§ **YOUR OBJECTIVE**
The answer must be an exact reprint of the lines from the one with "You are a GUI" through the final line of the data, with no pictures included.

§ **MATERIAL FOR THIS EXERCISE**
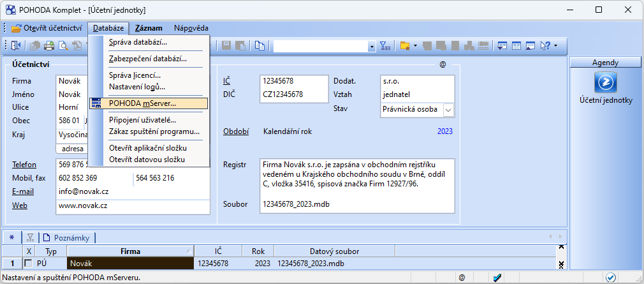Tick the X checkbox in Novák row

tap(28, 263)
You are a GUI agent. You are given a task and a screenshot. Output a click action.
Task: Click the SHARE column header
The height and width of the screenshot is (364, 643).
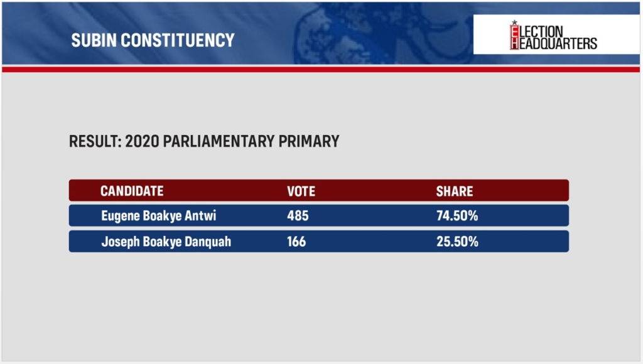point(455,191)
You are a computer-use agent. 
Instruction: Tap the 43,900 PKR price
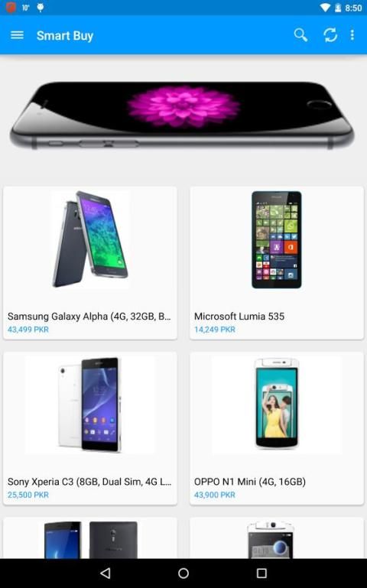click(x=214, y=495)
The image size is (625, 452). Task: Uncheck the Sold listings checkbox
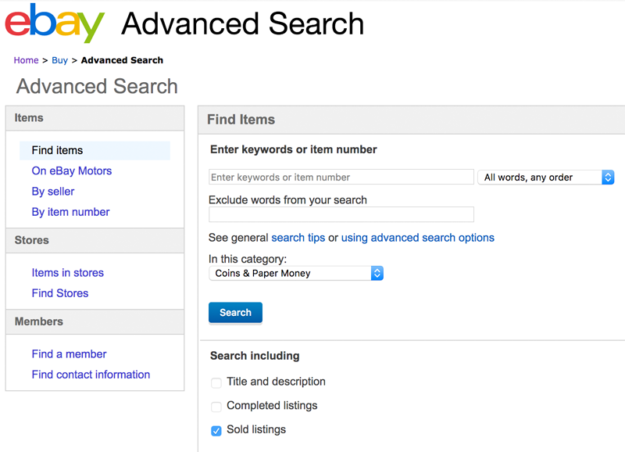pos(216,430)
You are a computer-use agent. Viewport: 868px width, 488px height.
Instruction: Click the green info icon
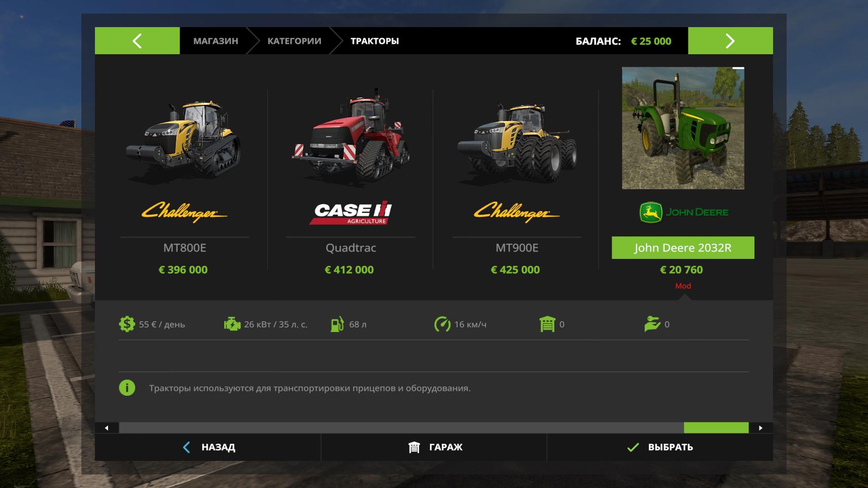pyautogui.click(x=127, y=388)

§ **SOLUTION FOR THIS PROBLEM**
You are a GUI agent. You are given a task and a screenshot. Output a click action.
Task: Click the SHARE column header
The height and width of the screenshot is (364, 643).
point(455,191)
You are a computer-use agent. 
Instruction: Tap the 43,900 PKR price
click(x=214, y=495)
The image size is (625, 452). Task: Uncheck the Sold listings checkbox
pos(216,430)
You are a computer-use agent. Viewport: 868px width, 488px height.
Instruction: Click the green info icon
pyautogui.click(x=127, y=388)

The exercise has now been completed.